Six medical volunteers have been hospitalized—including one who has been declared brain dead—after taking part in a botched drug test at a clinic in western France, the Health Ministry said Friday.
The prosecutor’s office has opened an investigation into what the ministry called a “serious accident during a clinical test” at the Biotrial laboratory in Rennes. Biotrial’s CEO, Jean-Marc Gandon, was joining Health Minister Marisol Touraine at a news conference later Friday. The minister went to Rennes after ordering the investigation into how Biotrial conducts its clinical tests.
It’s rare for volunteers to fall seriously ill when testing new drugs. Researchers generally start with the lowest possible dose for humans after extensive drugtests in animals.
The French ministry statement said those who fell ill had taken an oral medication in the first phase of testing, which was studying safe usage, tolerance and other measures on healthy volunteers.
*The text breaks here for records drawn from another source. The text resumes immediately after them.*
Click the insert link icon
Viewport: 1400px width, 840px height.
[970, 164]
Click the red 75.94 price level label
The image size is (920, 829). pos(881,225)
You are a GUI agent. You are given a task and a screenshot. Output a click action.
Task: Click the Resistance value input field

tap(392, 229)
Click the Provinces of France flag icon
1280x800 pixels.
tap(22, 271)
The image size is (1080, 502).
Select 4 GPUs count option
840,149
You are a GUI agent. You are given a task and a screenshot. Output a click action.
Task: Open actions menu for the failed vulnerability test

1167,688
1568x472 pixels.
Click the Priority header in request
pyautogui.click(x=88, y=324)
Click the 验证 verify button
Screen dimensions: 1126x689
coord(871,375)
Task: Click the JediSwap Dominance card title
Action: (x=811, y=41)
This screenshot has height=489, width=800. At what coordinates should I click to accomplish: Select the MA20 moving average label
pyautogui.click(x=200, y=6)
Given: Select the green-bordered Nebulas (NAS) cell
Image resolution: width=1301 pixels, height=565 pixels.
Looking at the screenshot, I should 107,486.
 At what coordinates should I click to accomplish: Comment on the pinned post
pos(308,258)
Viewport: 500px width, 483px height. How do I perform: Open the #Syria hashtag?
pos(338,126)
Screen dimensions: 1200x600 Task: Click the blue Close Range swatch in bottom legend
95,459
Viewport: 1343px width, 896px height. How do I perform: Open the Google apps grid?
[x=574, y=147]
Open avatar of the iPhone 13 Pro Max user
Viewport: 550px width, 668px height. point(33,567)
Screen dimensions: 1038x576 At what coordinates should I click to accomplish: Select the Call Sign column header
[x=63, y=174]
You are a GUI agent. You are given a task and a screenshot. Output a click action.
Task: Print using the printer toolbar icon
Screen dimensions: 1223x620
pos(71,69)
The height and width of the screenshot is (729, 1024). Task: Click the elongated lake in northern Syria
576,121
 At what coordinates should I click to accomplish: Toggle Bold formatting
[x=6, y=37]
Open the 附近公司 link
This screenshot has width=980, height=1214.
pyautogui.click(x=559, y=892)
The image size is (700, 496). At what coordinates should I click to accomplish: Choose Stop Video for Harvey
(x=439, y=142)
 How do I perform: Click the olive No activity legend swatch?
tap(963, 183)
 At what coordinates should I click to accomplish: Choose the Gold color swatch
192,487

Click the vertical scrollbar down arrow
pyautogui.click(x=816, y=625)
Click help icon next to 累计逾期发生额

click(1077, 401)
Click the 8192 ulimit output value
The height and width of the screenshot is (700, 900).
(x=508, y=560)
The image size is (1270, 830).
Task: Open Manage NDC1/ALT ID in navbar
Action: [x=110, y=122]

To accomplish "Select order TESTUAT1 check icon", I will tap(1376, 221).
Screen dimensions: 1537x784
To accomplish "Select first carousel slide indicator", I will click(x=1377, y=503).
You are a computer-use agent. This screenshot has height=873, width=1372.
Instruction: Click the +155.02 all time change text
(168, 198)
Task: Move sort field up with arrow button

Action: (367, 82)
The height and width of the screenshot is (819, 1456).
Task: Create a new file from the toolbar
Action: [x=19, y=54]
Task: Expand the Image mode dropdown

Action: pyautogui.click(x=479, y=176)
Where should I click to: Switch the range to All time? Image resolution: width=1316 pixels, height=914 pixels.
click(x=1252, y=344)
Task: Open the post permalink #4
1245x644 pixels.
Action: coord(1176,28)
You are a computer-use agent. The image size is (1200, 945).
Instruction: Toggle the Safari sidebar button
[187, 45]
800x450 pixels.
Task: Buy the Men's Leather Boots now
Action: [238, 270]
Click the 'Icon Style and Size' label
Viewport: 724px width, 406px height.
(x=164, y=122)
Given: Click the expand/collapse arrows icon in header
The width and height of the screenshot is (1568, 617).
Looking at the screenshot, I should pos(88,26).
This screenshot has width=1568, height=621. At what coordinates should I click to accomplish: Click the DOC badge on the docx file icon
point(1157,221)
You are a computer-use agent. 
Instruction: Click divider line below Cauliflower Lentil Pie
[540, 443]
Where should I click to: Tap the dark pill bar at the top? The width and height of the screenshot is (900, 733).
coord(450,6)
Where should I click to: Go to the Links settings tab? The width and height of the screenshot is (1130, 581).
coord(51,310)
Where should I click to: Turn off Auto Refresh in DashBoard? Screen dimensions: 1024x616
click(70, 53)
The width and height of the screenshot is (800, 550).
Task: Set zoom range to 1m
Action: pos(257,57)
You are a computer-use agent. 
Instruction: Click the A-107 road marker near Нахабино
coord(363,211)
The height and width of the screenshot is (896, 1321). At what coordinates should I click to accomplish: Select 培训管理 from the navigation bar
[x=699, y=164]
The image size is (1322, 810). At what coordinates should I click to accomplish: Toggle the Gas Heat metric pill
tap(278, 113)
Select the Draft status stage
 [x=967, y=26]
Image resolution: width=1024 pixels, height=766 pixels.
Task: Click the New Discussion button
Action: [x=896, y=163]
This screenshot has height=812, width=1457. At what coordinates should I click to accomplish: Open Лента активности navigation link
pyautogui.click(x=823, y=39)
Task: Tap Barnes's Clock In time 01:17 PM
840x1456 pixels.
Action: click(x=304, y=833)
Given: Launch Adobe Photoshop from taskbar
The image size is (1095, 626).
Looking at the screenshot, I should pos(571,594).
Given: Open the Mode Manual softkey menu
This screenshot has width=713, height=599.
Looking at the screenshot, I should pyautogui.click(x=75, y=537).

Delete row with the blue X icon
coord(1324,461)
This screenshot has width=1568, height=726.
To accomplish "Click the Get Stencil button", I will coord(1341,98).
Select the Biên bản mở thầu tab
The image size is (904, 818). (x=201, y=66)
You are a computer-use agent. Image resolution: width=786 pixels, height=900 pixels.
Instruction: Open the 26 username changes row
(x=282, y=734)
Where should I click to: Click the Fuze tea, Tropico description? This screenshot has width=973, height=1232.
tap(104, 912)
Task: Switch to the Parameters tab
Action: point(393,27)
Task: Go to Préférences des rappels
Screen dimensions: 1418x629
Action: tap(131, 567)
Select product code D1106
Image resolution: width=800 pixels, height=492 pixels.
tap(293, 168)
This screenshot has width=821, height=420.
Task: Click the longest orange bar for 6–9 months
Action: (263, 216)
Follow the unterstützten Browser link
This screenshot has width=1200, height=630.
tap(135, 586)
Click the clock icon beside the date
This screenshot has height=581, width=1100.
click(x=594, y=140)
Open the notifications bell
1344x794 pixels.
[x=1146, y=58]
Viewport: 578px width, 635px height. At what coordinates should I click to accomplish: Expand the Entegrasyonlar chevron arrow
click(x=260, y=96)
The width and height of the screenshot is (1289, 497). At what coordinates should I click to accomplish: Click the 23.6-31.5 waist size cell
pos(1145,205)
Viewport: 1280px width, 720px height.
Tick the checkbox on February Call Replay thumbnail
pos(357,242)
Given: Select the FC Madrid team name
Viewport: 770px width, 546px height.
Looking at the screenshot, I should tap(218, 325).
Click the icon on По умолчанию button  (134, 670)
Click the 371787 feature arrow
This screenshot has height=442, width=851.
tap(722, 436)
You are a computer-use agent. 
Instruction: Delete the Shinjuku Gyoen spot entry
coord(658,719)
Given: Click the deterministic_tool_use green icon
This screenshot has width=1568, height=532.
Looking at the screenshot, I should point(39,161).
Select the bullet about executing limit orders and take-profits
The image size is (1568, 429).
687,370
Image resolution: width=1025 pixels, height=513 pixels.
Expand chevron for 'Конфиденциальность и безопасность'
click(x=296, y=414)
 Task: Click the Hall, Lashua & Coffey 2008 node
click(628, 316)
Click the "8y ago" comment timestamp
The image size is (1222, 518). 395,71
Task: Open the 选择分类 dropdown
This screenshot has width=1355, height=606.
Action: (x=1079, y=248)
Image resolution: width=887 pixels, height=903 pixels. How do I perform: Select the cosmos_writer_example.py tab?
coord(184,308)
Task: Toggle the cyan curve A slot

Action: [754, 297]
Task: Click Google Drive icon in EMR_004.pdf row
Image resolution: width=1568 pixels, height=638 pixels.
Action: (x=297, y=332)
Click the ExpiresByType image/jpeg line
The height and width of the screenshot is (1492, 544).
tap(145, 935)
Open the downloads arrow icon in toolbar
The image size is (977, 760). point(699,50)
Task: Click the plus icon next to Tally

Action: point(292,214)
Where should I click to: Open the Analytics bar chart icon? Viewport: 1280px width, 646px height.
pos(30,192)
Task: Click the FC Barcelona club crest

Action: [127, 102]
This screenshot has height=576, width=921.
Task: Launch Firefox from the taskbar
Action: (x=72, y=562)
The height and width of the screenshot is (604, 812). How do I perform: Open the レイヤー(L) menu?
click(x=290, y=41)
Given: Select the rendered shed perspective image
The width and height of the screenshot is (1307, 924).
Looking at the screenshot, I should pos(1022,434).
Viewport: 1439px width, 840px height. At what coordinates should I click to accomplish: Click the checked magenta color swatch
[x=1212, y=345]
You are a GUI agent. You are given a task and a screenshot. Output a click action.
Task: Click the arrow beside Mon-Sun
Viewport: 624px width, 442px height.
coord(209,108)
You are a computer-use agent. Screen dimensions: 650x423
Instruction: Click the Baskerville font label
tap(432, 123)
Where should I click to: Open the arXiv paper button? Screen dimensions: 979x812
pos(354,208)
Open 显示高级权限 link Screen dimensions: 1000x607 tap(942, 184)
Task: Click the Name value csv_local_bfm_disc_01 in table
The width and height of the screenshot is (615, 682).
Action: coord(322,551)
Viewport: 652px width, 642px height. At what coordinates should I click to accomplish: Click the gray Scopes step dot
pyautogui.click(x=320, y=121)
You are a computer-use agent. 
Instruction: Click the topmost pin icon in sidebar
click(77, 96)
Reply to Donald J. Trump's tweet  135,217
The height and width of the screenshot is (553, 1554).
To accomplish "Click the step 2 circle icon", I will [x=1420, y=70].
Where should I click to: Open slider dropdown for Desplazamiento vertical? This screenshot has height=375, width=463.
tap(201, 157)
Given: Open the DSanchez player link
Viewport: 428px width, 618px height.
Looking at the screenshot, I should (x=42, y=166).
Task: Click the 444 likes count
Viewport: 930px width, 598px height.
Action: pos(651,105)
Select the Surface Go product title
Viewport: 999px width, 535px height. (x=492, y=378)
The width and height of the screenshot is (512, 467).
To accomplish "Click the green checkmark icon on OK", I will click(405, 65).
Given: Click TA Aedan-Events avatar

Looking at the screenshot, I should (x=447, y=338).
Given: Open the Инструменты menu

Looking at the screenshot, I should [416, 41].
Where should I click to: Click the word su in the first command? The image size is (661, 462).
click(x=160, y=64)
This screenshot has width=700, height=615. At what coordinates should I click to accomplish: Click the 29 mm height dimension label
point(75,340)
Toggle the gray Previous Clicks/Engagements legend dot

It was not immediately clear whether the six were among a larger group of volunteers involved in the tests or what dose they had been given. The statement did not name the type of medication being tested.
Health care lawyer Philippe Courtois, speaking on i-Tele, called the botched drug test “a health care accident without precedence in France.”
Biotrial, with headquarters in Rennes and offices in London and Newark, New Jersey, says on its website it has over 25 years of experience in clinical trials and uses “state-of-the-art facilities.” In France, adults volunteering for Biotrial tests can earn between 100 euros and 4,500 euros ($110 to $4,922).
In 2006, Britain saw a similar incident, when six previously healthy men were treated for organ failure only hours after being given an experimental drugtargeting the immune system. That prompted a review of procedures and resulted in the U.K. regulatory agency imposing new testing standards, including recommendations to use the lowest possible dose and to test new drugs only in one person at a time.
The six men in Britain now apparently have a higher risk of cancer and autoimmune diseases tied to their exposure to the experimental drug.
Dr. Ben Whalley, a neuropharmacology professor at Britain’s University of Reading, said standardized regulations for clinical trials are “largely the same” throughout Europe.
“However, like any safeguard, these minimize risk rather than abolish it,” Whalley said in a statement. “There is an inherent risk in exposing people to any new compound.”